My guess is that the rod is too short and the handle reaches the stop before the teeth engage the speed pedal. I like to fix things but this is under warranty and should be fixed by Sears so I call them and setup a visit by a technician the next day. Pretty nice.

So the technician shows-up when I'm at work, but my son show him the problem.
Later the tech claims it's fixed and leaves. I get home and try it out. First thing I notice is the cruise handle is now bent at an odd angle. I look behind the dash and see the cruise control rod is now bent in an arc instead of straight, which is why the handle is now at a goofy angle. 
The tech simply bent the control rod to effectively shorten it. Problem is the handle now binds against the dashboard and it still doesn't engage positively like I think it should. The rod is way too long. Perhaps from another model tractor by mistake or maybe some other component is incorrect or bent. I called-up and complained and they're sending me a new rod free of charge and I tell them I'll fix it myself. I fully expect the rod to be exactly the same though and wont work. Thinking about taking this back under the 14 day return policy and getting a Deere next spring.

Has anyone seen this problem with these tractors?
This line of tractors is made by Husqvarna.

Thanks,
Mark


----------



## john765 (Oct 18, 2014)

Hey Mark: Been there,done that.I bought a new craftsman and the same thing happened to me.
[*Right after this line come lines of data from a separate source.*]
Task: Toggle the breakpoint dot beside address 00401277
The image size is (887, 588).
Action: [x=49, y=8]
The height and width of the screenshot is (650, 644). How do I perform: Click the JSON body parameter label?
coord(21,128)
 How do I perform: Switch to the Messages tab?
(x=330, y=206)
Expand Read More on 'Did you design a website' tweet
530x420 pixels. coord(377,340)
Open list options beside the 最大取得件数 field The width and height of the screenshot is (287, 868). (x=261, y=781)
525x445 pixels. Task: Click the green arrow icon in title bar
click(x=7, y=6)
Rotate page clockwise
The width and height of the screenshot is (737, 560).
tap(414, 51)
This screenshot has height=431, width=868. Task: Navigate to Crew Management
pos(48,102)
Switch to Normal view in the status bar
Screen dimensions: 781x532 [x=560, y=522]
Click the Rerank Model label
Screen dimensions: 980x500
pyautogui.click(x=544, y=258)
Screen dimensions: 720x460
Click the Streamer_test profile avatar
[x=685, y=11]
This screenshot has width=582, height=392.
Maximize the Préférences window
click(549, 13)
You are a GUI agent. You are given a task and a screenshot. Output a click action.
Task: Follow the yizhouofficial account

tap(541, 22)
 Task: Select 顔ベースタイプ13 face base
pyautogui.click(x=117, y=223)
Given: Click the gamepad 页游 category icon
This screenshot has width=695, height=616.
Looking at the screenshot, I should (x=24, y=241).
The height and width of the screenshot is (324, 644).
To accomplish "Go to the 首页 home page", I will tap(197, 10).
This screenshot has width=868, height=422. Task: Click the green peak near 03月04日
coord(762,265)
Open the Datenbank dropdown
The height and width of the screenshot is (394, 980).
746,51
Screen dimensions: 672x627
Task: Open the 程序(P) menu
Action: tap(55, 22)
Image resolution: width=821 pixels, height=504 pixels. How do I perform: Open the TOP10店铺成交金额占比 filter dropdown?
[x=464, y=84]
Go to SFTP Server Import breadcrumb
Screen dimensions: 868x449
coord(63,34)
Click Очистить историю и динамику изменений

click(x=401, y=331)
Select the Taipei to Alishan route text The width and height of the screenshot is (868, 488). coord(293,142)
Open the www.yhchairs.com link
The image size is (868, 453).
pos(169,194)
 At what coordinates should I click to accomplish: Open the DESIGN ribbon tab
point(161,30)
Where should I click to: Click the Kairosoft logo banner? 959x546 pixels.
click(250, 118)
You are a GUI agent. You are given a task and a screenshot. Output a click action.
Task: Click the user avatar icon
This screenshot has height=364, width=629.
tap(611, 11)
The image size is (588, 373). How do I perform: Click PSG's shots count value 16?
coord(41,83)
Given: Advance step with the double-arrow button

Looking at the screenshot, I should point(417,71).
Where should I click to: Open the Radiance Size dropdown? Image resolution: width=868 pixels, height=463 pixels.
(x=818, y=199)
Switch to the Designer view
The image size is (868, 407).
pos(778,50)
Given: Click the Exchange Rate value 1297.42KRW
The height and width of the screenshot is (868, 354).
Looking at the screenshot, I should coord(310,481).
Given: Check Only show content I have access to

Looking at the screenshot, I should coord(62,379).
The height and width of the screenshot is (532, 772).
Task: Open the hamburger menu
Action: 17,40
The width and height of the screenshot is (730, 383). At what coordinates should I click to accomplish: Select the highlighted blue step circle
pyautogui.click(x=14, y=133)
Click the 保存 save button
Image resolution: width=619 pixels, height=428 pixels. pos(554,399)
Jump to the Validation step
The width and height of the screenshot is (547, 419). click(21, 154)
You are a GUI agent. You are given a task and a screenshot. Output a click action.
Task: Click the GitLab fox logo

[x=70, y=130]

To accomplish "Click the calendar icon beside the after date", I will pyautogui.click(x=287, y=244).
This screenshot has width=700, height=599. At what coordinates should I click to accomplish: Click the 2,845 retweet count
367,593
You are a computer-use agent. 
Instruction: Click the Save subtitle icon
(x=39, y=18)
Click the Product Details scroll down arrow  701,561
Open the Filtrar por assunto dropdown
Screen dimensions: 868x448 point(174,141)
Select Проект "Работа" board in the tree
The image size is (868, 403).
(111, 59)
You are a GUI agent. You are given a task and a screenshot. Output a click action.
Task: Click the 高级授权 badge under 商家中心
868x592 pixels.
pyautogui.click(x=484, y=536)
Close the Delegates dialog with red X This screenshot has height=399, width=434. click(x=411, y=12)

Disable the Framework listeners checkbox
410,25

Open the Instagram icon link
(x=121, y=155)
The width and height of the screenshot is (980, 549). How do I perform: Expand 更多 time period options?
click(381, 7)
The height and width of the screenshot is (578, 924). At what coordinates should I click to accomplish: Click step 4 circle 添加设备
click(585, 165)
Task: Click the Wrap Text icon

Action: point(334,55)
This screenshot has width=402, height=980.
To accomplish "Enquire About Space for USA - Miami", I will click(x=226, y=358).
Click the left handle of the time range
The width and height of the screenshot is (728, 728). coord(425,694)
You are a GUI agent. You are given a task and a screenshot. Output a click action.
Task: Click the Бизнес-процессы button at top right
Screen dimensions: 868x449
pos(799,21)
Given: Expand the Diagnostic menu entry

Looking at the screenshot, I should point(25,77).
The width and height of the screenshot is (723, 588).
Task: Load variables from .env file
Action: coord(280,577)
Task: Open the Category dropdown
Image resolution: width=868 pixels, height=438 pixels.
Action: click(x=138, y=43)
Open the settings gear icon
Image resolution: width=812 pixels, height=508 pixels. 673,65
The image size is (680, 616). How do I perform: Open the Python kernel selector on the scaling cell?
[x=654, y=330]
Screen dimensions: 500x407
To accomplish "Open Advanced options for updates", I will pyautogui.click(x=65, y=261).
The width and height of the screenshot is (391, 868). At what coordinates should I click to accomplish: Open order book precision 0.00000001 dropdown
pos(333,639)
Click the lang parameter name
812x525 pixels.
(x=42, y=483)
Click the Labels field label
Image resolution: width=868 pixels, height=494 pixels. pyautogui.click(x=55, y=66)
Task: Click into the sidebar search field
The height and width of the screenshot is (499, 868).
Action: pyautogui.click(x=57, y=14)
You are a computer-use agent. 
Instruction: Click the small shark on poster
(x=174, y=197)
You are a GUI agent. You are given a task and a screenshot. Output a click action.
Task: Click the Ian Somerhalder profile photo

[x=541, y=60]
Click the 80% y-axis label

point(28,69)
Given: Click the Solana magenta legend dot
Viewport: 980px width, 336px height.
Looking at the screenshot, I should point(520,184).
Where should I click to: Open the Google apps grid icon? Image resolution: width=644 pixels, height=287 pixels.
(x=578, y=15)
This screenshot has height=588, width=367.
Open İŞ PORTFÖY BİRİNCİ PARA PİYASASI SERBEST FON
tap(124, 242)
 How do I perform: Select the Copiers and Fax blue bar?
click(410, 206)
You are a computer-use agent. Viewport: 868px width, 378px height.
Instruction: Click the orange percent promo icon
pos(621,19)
I was not home when the tech showed up,but he said to the wife that there was nothing wrong with locking in the cruise,and if he had to come out again the cost would be like maybe 200.00.I tried to get the mower in cruise after he had left with no luck,so all I did was load it on my trailer and back to Sears it went and I hope you did the same thing.Like you said that lever is designed to drop down on a series of teeth but don't appear to get there.


----------